Confide in Someone Completely Trust
Individuals who experience body shaming often feel embarrassed or ashamed to confide in someone about their problems. However, this is no reason to handle body shaming on your own.
Talk to someone you trust for support and guidance. Inform these people about what you’re going through or experiencing. Having a safe and secure outlet to convey your emotions can help you overcome the humiliation and stress of being body-shamed.
If you have no one to talk to, don’t hesitate to schedule an appointment with a therapist or mental health counselor. These professionals can offer impartial advice to help you heal from the impact of body shaming and feel more empowered. They can also recommend medications to you to a medical doctor if necessary. For example, they can prescribe FDA weight loss pills as part of your treatment.
Develop a Healthy Attitude Toward Food
If you’re concerned about your weight, it’s quick to think that food is the enemy. However, it would be best if you didn’t do that. Whatever your weight is, food is not the enemy. You should cultivate a positive relationship with food. Here’s how:
⦁ remove all distractions while you’re eating
⦁ concentrate on the present moment
⦁ plan nutritious meals
⦁ enjoy food without guilt
⦁ avoid harsh self-criticism related to your body weight or food choices
Learn to Love Yourself
When you develop self-compassion, you safeguard yourself from body shaming. It’s because you cultivate a sense of acceptance and kindness towards yourself. How to develop self-love? Well, it’s a broad topic, but here are some tips:
⦁ do the things that nourish your soul and body
⦁ treat yourself with the same encouragement and kindness that you’d offer to a family member or friend
⦁ focus on the great things in your life
⦁ surround yourself with people who support and uplift you
⦁ practice mindfulness
⦁ celebrate what makes you unique
Avoid Negative Self-talk
Even though you can’t control or dictate what other people say about you, you can concentrate on the good aspects of yourself instead of dwelling on any flaws. Accepting your own perceived imperfections will free you from putting biased judgments on yourself or other people.
Dethroning negative self-talk with positive affirmations and thoughts can help you feel better about your body. Say, for instance, you have beautiful eyes or hair. These features are just as crucial as those others try to criticize or dislike. So, the next time you look at yourself in the mirror, be more thankful for these unique attributes.
Additionally, rather than repeating negative messages such as “I hate my body,” try to accept yourself without any ridicule. Tell yourself, “My body is beautiful as it is.”
Moreover, remember that your value is worth more than your body. As such, be proud of your qualities or individuality. Finally, if you’re not yet ready to accept body positivity, start with body neutrality. It means you respect and accept your body, whether you love it or not.

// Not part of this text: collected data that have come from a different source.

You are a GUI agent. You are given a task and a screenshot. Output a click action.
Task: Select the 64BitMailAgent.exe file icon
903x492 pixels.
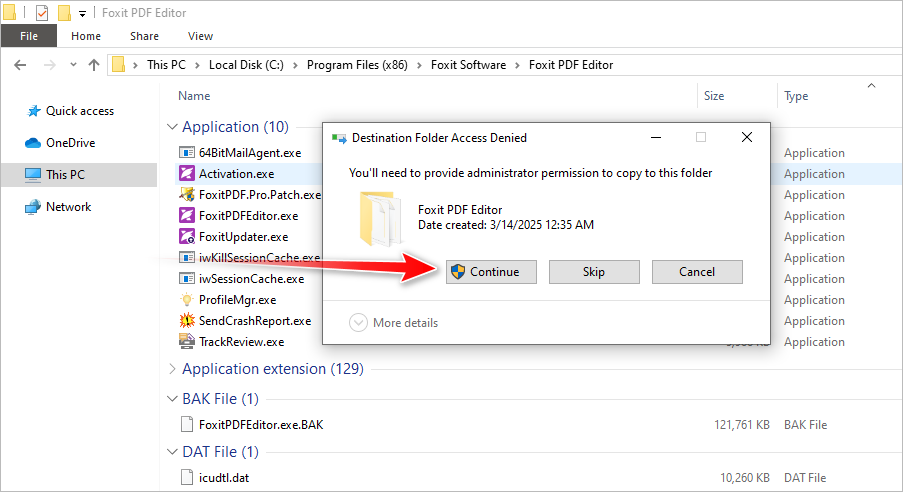pos(186,153)
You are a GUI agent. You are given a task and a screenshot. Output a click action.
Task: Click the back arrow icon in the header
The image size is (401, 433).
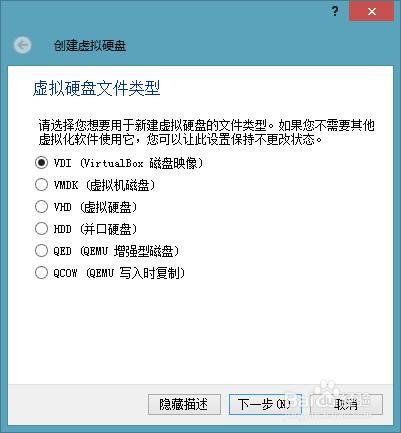coord(23,45)
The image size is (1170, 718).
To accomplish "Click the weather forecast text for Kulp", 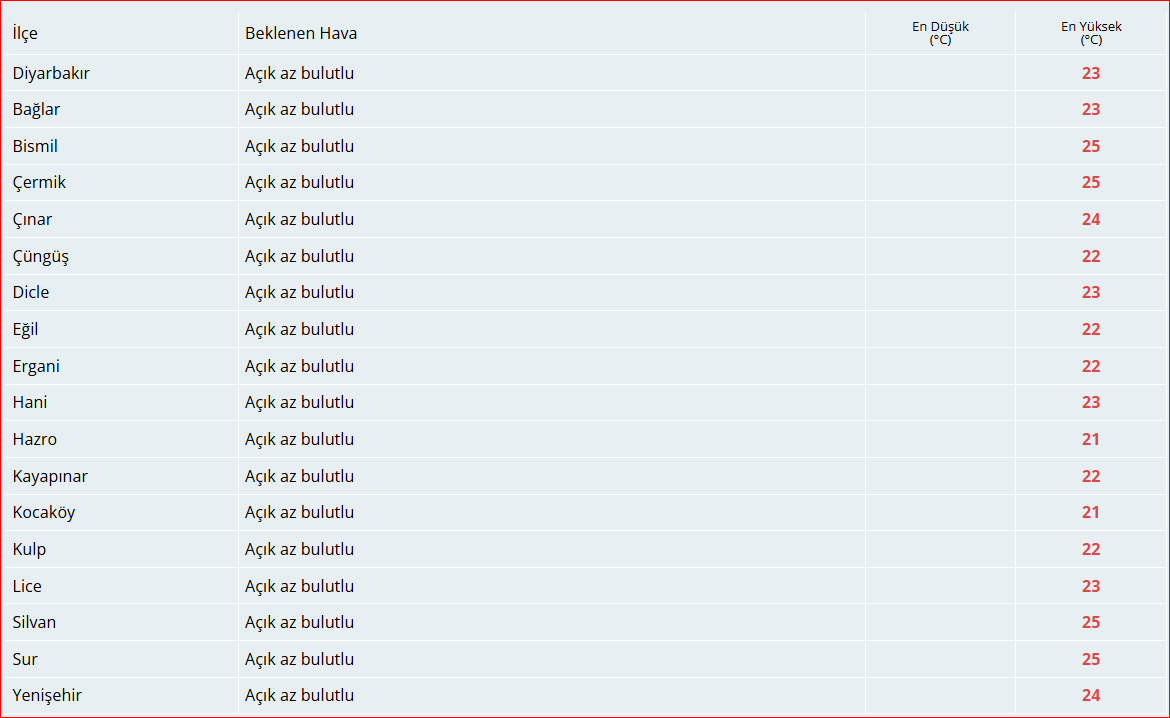I will point(299,549).
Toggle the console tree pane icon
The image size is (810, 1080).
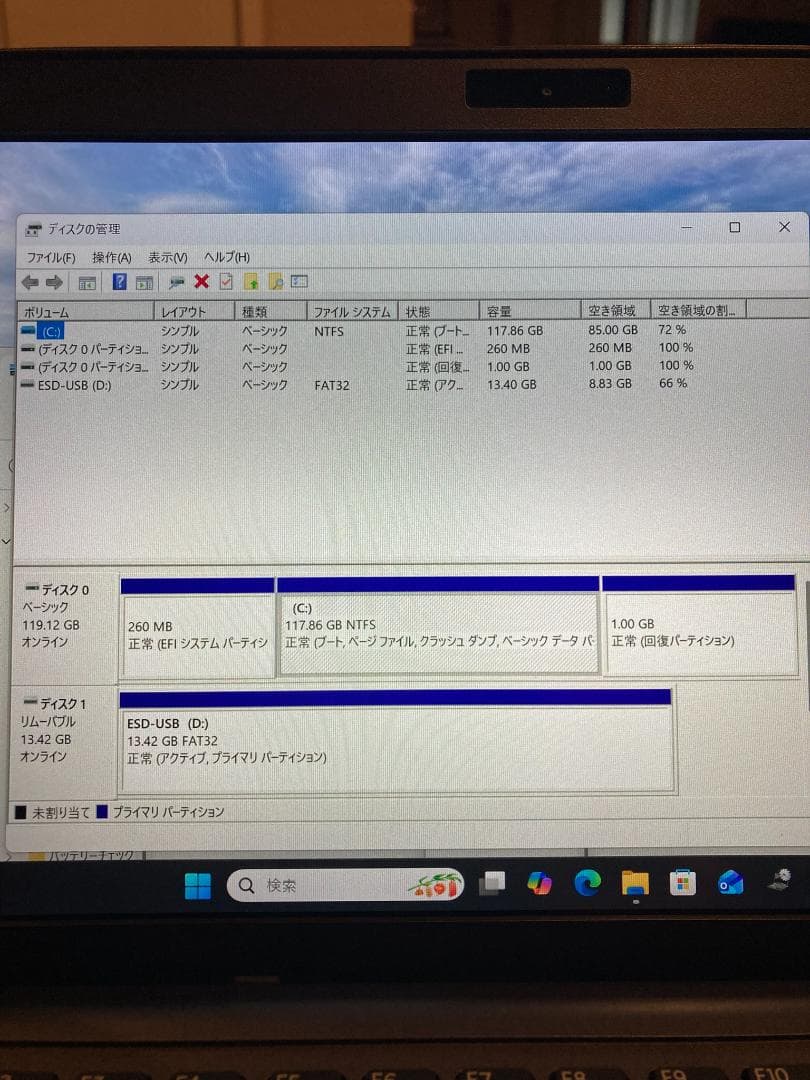[x=86, y=282]
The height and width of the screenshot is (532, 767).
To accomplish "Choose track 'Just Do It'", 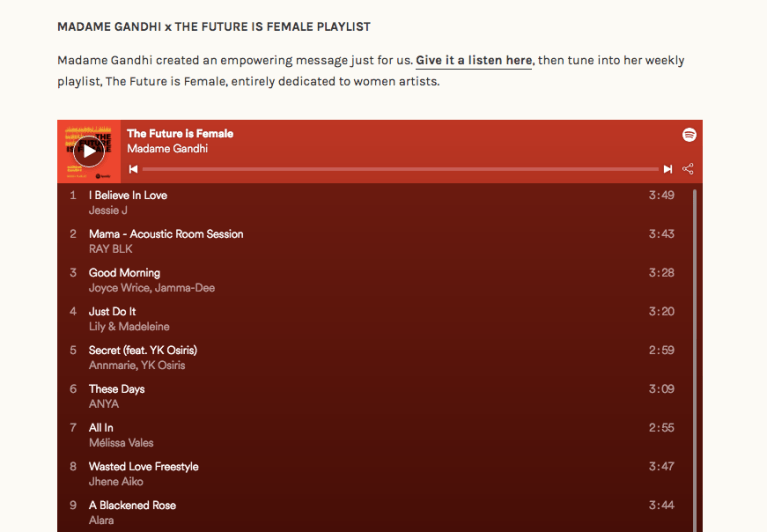I will [112, 312].
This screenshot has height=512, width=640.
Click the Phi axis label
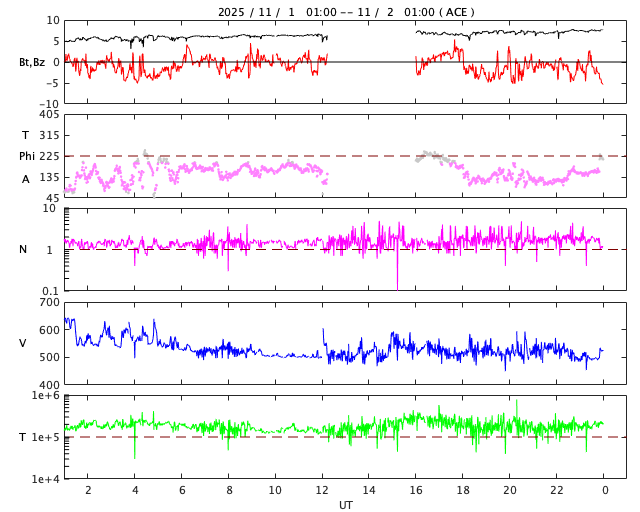(x=27, y=156)
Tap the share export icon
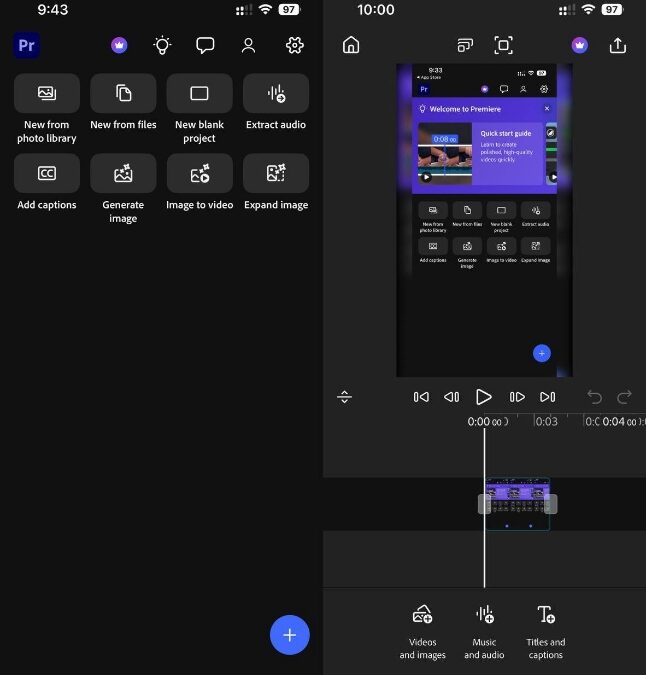 click(x=618, y=45)
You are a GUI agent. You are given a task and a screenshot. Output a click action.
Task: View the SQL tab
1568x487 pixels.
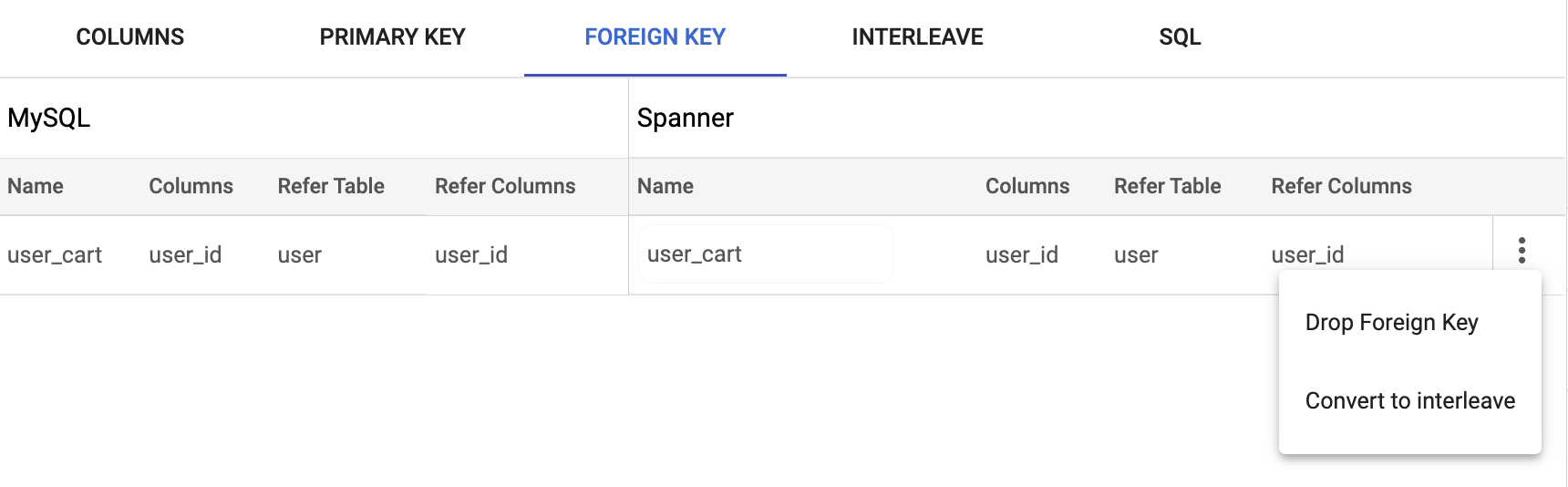pyautogui.click(x=1181, y=37)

Practicing body neutrality highlights what your body can do instead of what it looks like. For instance, remember that your body allows you to experience the world around you, hug your loved ones, laugh, and walk.

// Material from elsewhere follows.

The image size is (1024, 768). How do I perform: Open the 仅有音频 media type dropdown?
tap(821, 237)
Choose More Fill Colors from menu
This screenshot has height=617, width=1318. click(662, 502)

Focusing on your body’s capabilities and functionality rather than appearance can help you develop an empowering and more positive relationship with yourself.
Conclusion
Body shaming has countless adverse and undesirable consequences on mental health. From depression and anxiety to self-harm thoughts, the impact of body shaming can be devastating. Nobody is perfect. As such, no one deserves to be attacked for their appearance. That’s why raising awareness to combat and stop body shaming is crucial. After all, everyone is beautiful and deserves to feel comfortable and confident in their body.